Here you will find some util scripts useful for comparative genomics analysis.
- Obtaining the core and pangenome from genomes assemblies wiht pan_core_matrix.annotated.sh.
-Pipeline uses external dependencies:
Prokka (https://github.com/tseemann/prokka). It uses prokka for local gen prediction and annotation.
get_homologues (https://github.com/eead-csic-compbio/get_homologues). It uses get_homologues for orthologs obtaining and comparison for getting core and pan-genome matrices.

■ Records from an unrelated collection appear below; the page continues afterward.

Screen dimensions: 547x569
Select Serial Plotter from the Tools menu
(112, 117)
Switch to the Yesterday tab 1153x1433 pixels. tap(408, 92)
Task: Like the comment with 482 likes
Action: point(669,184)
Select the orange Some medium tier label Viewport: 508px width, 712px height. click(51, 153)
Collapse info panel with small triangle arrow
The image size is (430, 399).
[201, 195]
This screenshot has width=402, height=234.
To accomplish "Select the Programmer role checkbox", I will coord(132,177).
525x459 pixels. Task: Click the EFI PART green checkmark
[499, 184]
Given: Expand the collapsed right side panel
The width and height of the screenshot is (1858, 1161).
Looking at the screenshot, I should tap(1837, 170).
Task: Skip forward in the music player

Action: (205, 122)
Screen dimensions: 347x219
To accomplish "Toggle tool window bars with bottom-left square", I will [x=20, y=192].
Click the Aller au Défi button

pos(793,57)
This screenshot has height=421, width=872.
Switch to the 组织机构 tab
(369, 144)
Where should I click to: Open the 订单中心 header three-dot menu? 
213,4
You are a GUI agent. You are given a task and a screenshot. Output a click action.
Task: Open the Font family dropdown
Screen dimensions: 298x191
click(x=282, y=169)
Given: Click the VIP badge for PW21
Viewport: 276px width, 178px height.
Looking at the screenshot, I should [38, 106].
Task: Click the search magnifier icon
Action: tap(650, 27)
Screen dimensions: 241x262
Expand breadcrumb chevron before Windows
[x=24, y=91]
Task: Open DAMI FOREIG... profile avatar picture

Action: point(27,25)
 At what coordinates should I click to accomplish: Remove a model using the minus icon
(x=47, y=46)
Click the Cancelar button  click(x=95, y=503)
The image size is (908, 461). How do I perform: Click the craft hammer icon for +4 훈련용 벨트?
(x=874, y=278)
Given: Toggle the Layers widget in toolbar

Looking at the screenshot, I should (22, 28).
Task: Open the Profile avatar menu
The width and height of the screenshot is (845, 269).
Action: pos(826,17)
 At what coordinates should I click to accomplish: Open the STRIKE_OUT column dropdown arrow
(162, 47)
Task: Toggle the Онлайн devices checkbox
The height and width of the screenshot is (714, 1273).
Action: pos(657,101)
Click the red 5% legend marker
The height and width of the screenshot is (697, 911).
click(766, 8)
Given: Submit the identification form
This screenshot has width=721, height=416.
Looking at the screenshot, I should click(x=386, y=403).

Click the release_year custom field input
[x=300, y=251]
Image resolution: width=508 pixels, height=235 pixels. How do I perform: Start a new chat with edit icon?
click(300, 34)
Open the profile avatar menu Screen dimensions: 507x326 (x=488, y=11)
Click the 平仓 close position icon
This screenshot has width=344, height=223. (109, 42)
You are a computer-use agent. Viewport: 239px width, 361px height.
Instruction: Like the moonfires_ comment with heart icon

Make sure that these programs are installed and are in your system's executable search path. To test, in a terminal type:
prokka -h
get_homologues.pl -h
Running:
Download Comparative_genomics
git clone https://github.com/avera1988/Comparative_genomics.git
Make executable all scripts
cd Comparative_genomics/scripts
chmod +x *.*
Obtaining core and pangenome matrix:
./pan_core_matrix.annotated.sh
usage: ./pan_core_matrix.annotated.sh extention_file num_cpus path_to_comparative_genomics_scripts
This will result in a folder with all core genome genes from analyzed genomes.
- Average Aminoacid Identity (AAI) Matrix using sigle copy orthologous genes.
-External dependencies
enveomics/aai.rb (https://github.com/lmrodriguezr/enveomics) For AAI pairwise comparisson.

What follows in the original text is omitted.